I felt really good running over the tops, not passing anyone but staying with those in front and not many passed me. From Stoodley Pike the descent goes straight down to London road - a steep, muddy and fast descent that allowed me to open up - although at one point screeching to   a skidding halt as the mud turned out to be very slippy rock! 

Along London Road - for London friends reading this you wouldn't recognise the road really and it doesn't lead to the smoke either - through the deep puddles and farm slurry until the marshals send you directly back up through the swamp like bogs steeply back up to the Skyline. Settling in to a steady grind I was determined to not let anyone past even though I could feel my legs waning of energy as my steps got slower and shorter. 
Once at the top though, the bit between my teeth, I knew exactly how far it was back to the finish and I absolutely knew I needed to get past a few runners in front of me. I really ran. Even the pictures look like I was running - as opposed to my usual poses! Running past Dave and Eileen in their photographer modes is always rewarding but today was even more so - thanks so much for your never ending support and encouragement. 

The final descent to the finish was fantastic - I felt great, trying to place my feet to avoid an embarrassing mud slide finish,  I passed two or three others as  I really tried to open up and push my limits, oh and make Simon at least look as if he was making some effort!!! 

So the result - 75 minutes 30 seconds - a 12 minute improvement well worth the effort and more importantly  I loved it! 

Tomorrow will be my 1000th mile run  .... will you be able to join us? 

Monday, 29 October 2012

Bronte Way

Miles to date: 958
Races to date: 34 
£££ to date: £987 + £65 cash offline - £1052 

Well the 1000th mile is very nearly with me now!

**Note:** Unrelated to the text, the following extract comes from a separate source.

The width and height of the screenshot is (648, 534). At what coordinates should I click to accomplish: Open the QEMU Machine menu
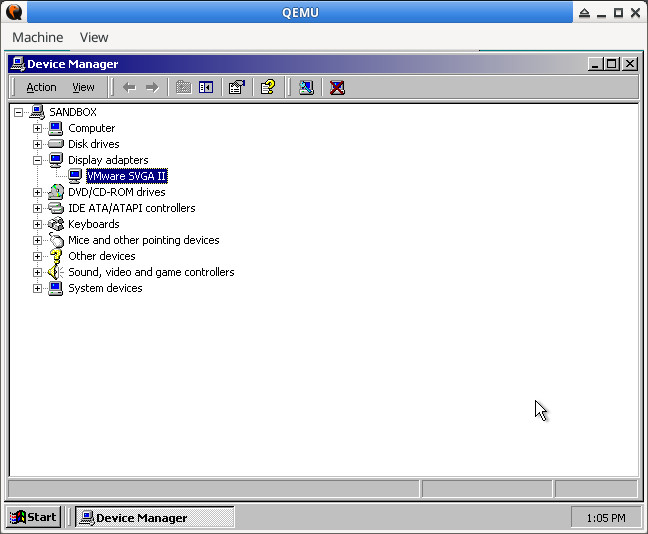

I've had to start really thinking about how many miles I am doing to limit them as every mile brings me closer at a pace a bit faster than I had planned. I really want my 1000th mile to be with some of the wonderful people who have encouraged, supported, cajoled and helped me along the way throughout this challenge so need to make sure I reach it on the 10th November and not before! I thought I had planned it out so that, if I pushed myself a bit harder, the 10th was a good target but over the last couple of months my runs seem to have crept up in their mileage from 5 to 6 to 7 and weekly totals are mostly now over 25 and increasing 30+. That does give me a real sense of how I have progressed since I started this madness. I might still be slow and I may still run a lot fewer miles than some reading this but I am immensely satisfied with what I can now do. 

I've even managed to get down to the Club for a few Thursday night training sessions in the last few weeks. What a fantastic place it is on a Thursday! A complete hive of activity with multiple junior sessions, at least 4 different senior groups from the serious elite mixed up with those just starting out it's a great atmosphere. I've also been amazed at just how much I hurt afterwards! I did a beginners speed session a couple of weeks ago - short sprints in pyramids, pushing yourself as fast as you can. I could barely move the next day! I'm told it will do me good though - thanks Kim! 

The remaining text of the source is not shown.